You Can’t Work Your Way Out of Burnout
[CW: mental illness, disordered eating habits, and mention of suicide]
Read that again, y’all: you can’t work your way out of burnout. As inescapably logical as that statement is, I recently tried to do exactly that. I felt behind, and I decided that the way to deal with that was by working even harder… Even though the reason I hadn’t been blogging was burnout and mental illness. It was a very, very bad idea, but maybe this “what NOT to do” post will help someone else.
After all, I’m sure I’m not the only avid reader of The Smutlancers who might find that looking after themselves is harder than staying up until 1:00 am creating content.
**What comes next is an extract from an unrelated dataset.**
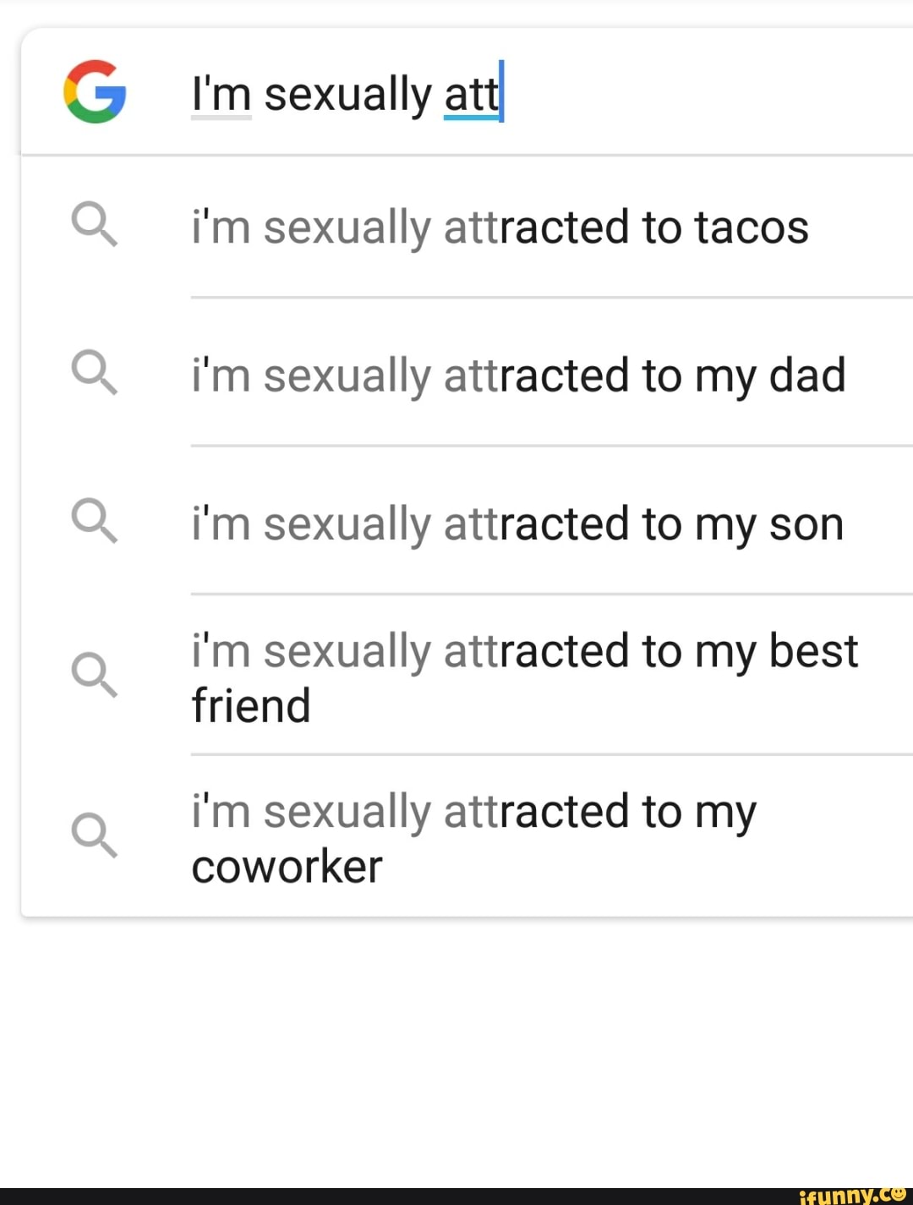
Task: Click the blue underlined 'att' text cursor area
Action: (x=469, y=95)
I attempted to write fifty-one posts in fifty-one days
On November 11th, I worked out that there were fifty-one days until 2021 – which happened to be the exact number of posts I would need to write to “catch-up” on all of the blog content I hadn’t written in 2020. I felt guilty that I kept falling behind on my (self-imposed) “thou shalt publish three new blog posts a week” rule. So I kept a list of them blue-tacked to the wall above my desk.
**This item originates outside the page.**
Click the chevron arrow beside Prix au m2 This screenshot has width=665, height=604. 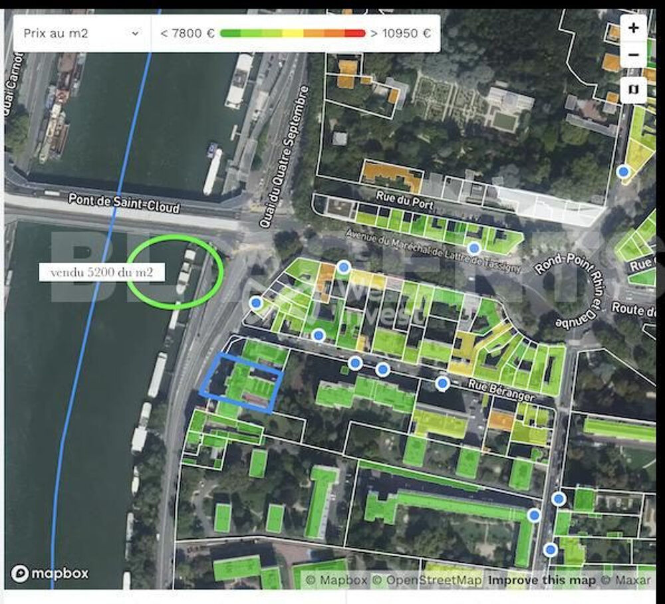(136, 33)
The list started out as a helpful reminder of all my ideas and the things I wanted to write. It soon turned into a reminder of everything that I was failing at. A taunting reminder that I was behind, that I wasn’t good enough.
It made sense that the best way to prove that I wasn’t failing was to write all fifty-one blog posts in the fifty-one days before 2021. That way I could start the new year without the weight of all of those unwritten words hanging over me.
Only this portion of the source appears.